The country is opening up at a time when oil-patch executives in Calgary are warning that Canada must build pipelines to access new markets, and that delays will chase away foreign investment.

“Mexico is another source of potential competition for the Canadian oil patch for investment funds,” Bank of Nova Scotia energy economist Patricia Mohr said. “But it will depend on how open the actual reforms are in Mexico and how prospective the geology is.”

But there are investment opportunities as well: TransCanada Corp. is already building a natural-gas pipeline, for example.

The oil industry in Mexico was nationalized in the 1930s as the country sought economic independence from the United States.

For the past 75 years, the state-owned oil company, Petroleos Mexicanos (Pemex), has had a monopoly on oil and natural-gas production in the country, but it has been unable to maintain that production.

Its crude exports to the United States have fallen from 1.5 million barrels per day in 2004 to 400,000 barrels per day this year. And the country is now importing natural gas from the United States. Mexico is believed to have huge potential in its under-developed offshore, where energy giants such as Exxon Mobil Corp., BP PLC, Royal Dutch Shell PLC and Statoil ASA are expected to become active.

The reforms would allow foreign investment across the entire energy industry, from exploration and production of oil and natural gas, to pipelines and storage terminals, to electricity generation. Mexican crude exports to the United States have fallen for the past 10 years, and U.S. Gulf Coast refiners are looking to Canada to fill the gap in heavy oil for which their refineries are best suited.The Mexican government is eager to attract skilled labour and foreign capital – as much as $20-billion (U.S.) annually – to the country to rebuild an industry that has been starved for investment.

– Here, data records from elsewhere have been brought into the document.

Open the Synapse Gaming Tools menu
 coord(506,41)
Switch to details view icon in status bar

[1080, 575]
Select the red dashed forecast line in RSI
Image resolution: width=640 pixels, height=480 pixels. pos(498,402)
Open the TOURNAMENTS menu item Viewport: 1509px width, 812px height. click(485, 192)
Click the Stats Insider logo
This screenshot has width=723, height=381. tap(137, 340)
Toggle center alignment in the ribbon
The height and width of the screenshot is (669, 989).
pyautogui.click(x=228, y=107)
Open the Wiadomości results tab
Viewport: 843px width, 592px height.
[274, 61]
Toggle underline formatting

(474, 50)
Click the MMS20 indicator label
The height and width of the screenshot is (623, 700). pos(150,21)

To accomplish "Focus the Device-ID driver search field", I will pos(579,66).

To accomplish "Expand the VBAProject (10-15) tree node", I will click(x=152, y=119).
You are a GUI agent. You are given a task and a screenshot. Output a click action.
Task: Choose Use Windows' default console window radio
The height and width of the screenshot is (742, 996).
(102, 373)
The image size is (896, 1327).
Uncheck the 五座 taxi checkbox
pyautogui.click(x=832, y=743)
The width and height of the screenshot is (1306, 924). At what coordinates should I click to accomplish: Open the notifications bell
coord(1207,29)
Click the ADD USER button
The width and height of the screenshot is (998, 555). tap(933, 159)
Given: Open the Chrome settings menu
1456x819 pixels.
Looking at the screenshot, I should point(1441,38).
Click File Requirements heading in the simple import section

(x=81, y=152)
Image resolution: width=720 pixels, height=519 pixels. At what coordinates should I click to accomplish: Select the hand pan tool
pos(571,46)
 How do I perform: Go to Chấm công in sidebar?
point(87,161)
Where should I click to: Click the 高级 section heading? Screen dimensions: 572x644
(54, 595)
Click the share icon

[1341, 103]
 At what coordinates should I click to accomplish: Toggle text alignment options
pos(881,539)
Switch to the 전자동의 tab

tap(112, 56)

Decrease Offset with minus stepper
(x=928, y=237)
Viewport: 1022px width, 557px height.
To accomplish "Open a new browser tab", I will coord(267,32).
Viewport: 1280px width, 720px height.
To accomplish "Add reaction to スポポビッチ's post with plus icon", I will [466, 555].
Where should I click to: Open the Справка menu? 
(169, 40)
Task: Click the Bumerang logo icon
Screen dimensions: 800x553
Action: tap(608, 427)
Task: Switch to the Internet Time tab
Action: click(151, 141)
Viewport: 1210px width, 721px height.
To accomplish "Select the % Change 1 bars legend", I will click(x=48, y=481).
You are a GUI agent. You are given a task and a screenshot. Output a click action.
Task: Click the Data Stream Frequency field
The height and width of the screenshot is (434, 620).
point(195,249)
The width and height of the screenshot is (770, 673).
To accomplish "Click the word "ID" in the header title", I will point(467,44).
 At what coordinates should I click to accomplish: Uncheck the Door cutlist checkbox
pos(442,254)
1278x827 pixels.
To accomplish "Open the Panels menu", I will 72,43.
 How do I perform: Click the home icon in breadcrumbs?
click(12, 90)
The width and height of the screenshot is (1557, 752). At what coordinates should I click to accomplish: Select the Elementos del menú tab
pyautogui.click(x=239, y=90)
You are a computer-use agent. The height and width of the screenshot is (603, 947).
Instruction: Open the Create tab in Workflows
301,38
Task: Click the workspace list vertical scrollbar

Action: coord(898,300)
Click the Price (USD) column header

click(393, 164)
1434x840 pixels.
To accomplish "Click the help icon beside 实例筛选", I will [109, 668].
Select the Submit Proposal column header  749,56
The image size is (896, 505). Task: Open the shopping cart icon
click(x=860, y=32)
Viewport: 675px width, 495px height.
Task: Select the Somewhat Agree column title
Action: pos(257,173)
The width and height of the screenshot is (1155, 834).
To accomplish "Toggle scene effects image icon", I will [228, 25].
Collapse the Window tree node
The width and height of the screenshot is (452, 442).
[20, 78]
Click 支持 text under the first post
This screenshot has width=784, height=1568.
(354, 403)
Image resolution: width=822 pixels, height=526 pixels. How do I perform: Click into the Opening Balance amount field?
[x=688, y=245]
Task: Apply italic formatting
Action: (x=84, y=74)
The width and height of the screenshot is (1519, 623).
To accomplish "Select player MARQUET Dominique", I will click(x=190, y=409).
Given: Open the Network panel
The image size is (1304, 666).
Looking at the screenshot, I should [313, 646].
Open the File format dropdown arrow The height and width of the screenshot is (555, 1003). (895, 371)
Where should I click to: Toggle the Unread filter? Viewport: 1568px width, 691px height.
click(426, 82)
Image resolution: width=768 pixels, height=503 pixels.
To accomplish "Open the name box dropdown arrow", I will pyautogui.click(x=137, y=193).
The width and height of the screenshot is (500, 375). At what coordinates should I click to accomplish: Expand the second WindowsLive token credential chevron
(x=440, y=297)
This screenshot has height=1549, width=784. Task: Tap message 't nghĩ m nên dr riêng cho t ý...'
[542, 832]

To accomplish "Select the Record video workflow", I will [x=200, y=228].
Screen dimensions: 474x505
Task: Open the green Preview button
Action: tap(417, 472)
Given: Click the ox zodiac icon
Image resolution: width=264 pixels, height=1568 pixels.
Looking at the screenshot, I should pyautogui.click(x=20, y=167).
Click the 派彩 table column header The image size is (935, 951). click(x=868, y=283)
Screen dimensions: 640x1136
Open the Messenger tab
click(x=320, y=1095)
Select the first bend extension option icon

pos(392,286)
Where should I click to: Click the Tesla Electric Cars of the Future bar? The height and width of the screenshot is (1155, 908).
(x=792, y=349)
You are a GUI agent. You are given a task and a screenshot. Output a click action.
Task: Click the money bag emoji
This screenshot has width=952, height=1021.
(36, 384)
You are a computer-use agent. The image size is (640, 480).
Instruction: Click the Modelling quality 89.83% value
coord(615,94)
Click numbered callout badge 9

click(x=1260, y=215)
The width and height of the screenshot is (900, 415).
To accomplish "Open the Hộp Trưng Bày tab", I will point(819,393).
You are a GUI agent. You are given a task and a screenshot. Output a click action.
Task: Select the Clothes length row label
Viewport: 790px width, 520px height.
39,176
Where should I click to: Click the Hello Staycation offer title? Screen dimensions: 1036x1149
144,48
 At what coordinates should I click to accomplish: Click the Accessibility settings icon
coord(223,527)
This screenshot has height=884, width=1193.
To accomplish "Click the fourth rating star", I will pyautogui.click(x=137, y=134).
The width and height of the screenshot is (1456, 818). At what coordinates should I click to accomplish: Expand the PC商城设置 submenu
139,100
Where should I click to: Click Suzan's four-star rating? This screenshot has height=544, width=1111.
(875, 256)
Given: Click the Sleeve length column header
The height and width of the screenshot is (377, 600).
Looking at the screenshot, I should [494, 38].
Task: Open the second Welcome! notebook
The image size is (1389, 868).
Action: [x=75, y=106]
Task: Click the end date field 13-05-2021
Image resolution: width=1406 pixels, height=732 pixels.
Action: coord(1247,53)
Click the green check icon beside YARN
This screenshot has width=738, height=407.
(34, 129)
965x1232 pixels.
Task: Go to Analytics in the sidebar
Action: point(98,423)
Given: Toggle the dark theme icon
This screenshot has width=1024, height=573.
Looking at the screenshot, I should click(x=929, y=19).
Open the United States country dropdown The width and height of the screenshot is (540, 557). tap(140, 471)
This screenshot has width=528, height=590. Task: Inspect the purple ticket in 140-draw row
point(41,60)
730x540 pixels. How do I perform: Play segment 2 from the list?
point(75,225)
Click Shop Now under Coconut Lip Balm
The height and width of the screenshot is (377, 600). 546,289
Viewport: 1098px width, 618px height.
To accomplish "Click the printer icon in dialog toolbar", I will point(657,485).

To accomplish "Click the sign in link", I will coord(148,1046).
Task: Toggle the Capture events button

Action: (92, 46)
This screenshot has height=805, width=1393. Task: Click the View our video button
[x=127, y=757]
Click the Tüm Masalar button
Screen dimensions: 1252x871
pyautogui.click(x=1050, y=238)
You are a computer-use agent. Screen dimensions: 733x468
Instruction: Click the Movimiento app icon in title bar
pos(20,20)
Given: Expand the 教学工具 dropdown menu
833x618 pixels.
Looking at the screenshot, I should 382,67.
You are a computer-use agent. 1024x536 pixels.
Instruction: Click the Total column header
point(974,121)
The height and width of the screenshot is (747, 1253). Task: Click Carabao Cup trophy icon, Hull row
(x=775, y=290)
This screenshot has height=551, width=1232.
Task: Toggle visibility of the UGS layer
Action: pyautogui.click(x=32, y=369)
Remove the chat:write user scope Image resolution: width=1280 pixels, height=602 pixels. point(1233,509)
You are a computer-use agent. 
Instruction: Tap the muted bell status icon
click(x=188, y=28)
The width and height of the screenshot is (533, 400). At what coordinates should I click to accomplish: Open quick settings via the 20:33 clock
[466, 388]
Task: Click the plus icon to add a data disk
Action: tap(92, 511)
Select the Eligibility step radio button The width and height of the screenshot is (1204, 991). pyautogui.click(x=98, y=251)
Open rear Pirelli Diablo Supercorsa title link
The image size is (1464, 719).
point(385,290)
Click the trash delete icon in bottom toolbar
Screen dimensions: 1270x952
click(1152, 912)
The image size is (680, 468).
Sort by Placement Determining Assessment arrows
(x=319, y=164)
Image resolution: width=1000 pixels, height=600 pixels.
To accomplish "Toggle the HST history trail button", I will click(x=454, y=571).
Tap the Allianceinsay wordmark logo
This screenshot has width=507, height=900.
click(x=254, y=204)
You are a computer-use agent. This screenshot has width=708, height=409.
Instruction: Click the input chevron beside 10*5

Mr. Rodriguez Davalos said he expects the biggest short-term impacts to occur in rebuilding the country’s energy infrastructure, which has been neglected for the past dozen years, and in construction of sorely needed power generation and transmission.

While those areas don’t attract the international attention paid to potential for increased crude oil production, they are critical to President Pena Nieto’s plan.

Investment in infrastructure and electricity would generate immediate employment across the country, and create a modern energy system that would better support industrial development.

On the oil and gas side, foreign investors have been watching the reforms closely to see how far the government would go in allowing them to book reserves, a key issue for international oil companies that are valued on their ability to replace production with reserves. Mr. Rodriguez Davalos said Mexico will find a way to do that.

Onshore, there are opportunities for independent companies to revitalize aging oil fields through enhanced recovery methods, and to develop the country’s massive potential in tight oil and shale gas using horizontal drilling and hydraulic fracturing.

But Mr. Rodriguez Davalos said the country needs to build the industry virtually from scratch, including the regulatory bodies and bureaucracies needed to oversee development and issue contracts. “We’re going to have this great reform and we’ll have our secondary laws and regulations and standards, and then you need to implement all that,” he said. “And that is going to be very challenging.”